Given instruction: Copy every line of the records below without changing any wording, and leave the pictures out.

====

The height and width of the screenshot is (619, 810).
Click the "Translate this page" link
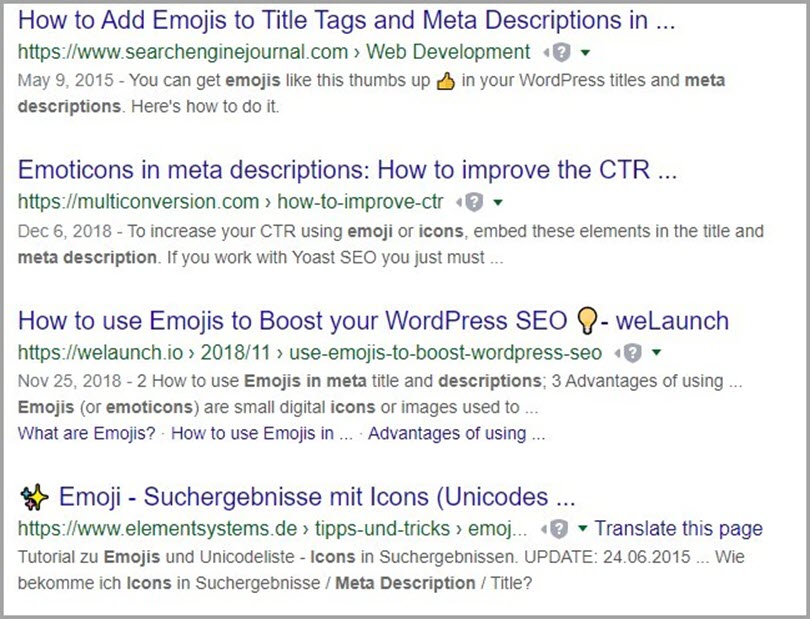pyautogui.click(x=678, y=529)
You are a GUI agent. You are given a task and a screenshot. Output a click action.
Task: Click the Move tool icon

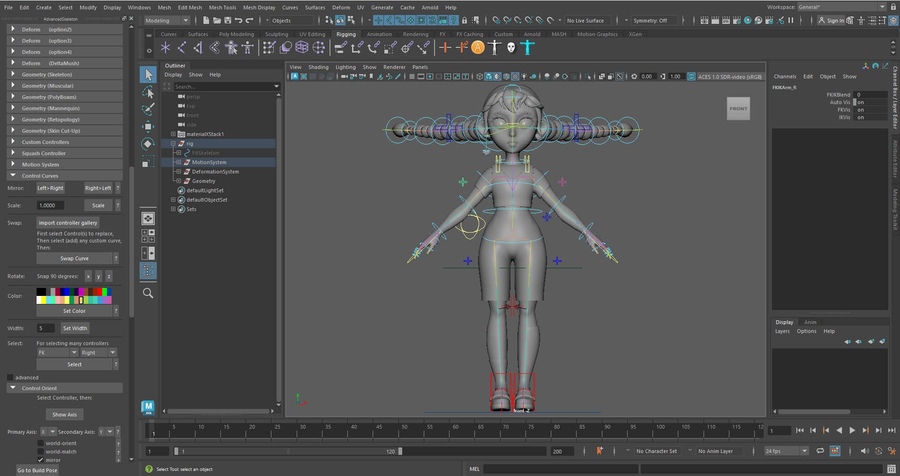tap(148, 126)
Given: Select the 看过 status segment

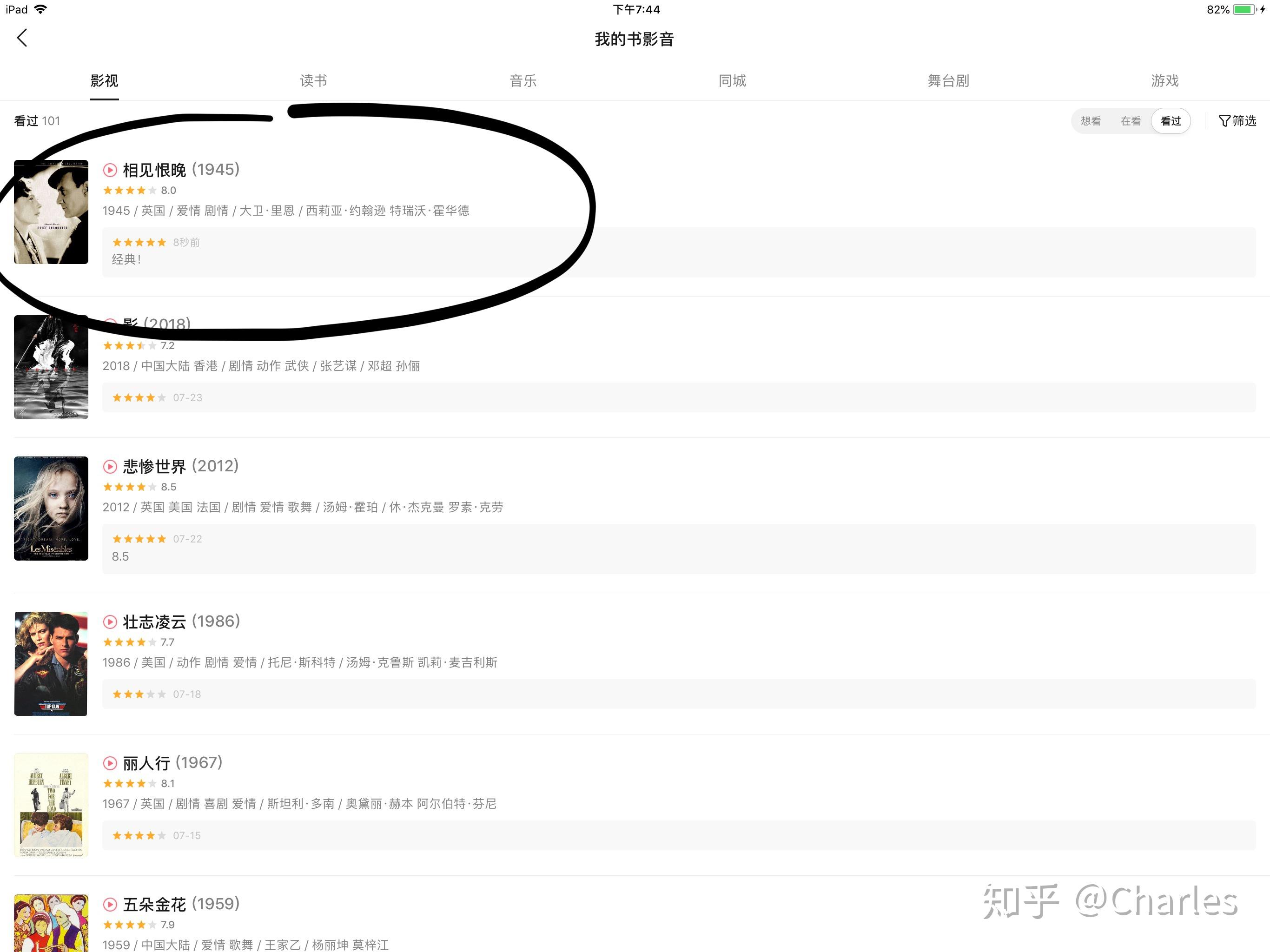Looking at the screenshot, I should pos(1171,121).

====

Completed task:
The height and width of the screenshot is (619, 810).
Click the "Translate this page" link
pyautogui.click(x=678, y=529)
You are a GUI agent. You are given a task and a screenshot. Output a click action.
Task: Click the Move tool icon

tap(148, 126)
Given: Select the 看过 status segment

Looking at the screenshot, I should pos(1171,121).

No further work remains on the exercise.